事務所の専門性をツールに:Sullivan & Cromwell、Ropes & Gray、Cooley

室谷室谷代表取締役
ここが個人的に一番面白いところです。OpenAIは自社のエンジニアとともに、Sullivan & Cromwellは契約アナライザーを、Ropes & GrayはM&Aデューデリジェンスのシステムを、CooleyはIPO準備のための「GO Public」を構築したと発表しています。

それぞれが事務所の専門性をワークフローに持ち込み、その事務所の弁護士がレビューし、異議を唱え、洗練させられる形になっているんですよね。
テキトー教師テキトー教師DotAI 認定講師
単に「大手事務所が導入しました」という導入事例の話じゃないんですよ。事務所側がシステムそのものを作る側に回っているのがポイントです。

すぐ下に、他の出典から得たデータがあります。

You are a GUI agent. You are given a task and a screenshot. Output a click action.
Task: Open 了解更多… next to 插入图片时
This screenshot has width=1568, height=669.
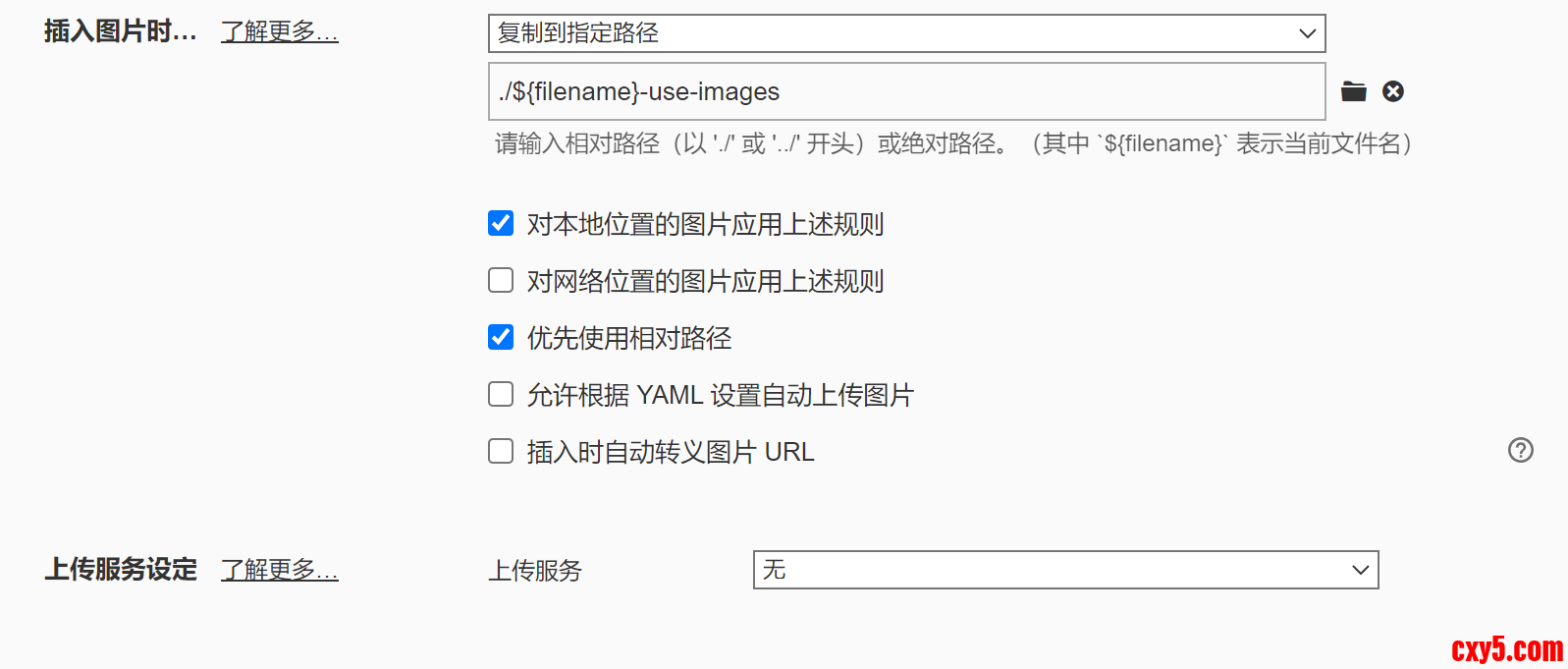click(279, 30)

外から与えられたツールを評価する立場ではなく、自分たちの知見を実装し、検証し、直していく立場にいる。この距離感の違いは大きいです。
室谷室谷代表取締役
MYUUUでも、業務の型を作るときは必ず現場で実際に手を動かしている人を入れるようにしているんですが、同じことをOpenAIが法律の領域でやっているわけです。OpenAIは発表の中で「仕事を知っている人がツールを形作るべきだ」と明言していて、これは開発の進め方そのものへの宣言になっています。

26のパートナー製プラグインと47のコミュニティプラグイン

テキトー教師テキトー教師DotAI 認定講師
ここは数が多いので、いったん整理しましょう。OpenAIが示した数字はこうです。
  • パートナー製プラグイン: 26。ChatGPTを、RelativityやClioのように事務所がすでに使っている専門ツールに接続する「エコシステムプラグイン」として提供
  • パートナー企業: Thomson Reuters、Harvey、Legora、iManageなど。専門ツールと知識を接続する役割
  • コミュニティプラグイン: 47。弁護士やリーガルエンジニアが構築し、事務所が自分たちに合わせて適応・拡張できるスキルとして提供
室谷室谷代表取締役
OpenAIは、これらのプラグインによって、事務所がすでに頼っているツール、知識、人材を使って構築する選択肢が増えると説明しています。既存のワークフローを全部入れ替えるのではなく、普段使っている道具立てに接続していく方向なんですよね。
テキトー教師テキトー教師DotAI 認定講師
26と47という数字の内訳も示唆的です。ベンダーが作る公式系が26、現場の弁護士やリーガルエンジニアが作るコミュニティ系が47。

現場発のほうが多いというのは、法務の現場でAIの使い方がもう自発的に広がっている証拠だと見ていいと思います。

Trusted AccessとAPI:提供方法とガバナンス

室谷室谷代表取締役
提供方法も押さえておきましょう。Astra for Lawは当初、ChatGPTとCodexのTrusted Accessを通じて、選ばれた事務所に提供されるとされています。

APIアクセスは近日提供予定で、OpenAIは法的な構成を自社側で維持するため、構築する側は自分たちの製品とワークフローに集中できると説明しています。
テキトー教師テキトー教師DotAI 認定講師
API顧客としてはHarveyとLegoraが名前を挙げられていて、両社はAstra for Lawの上に自社製品を構築できるとされています。さらにOpenAIは、フロンティアモデルが進化するにつれて、こうした法務向けの機能を最新モデルにも提供していくと述べています。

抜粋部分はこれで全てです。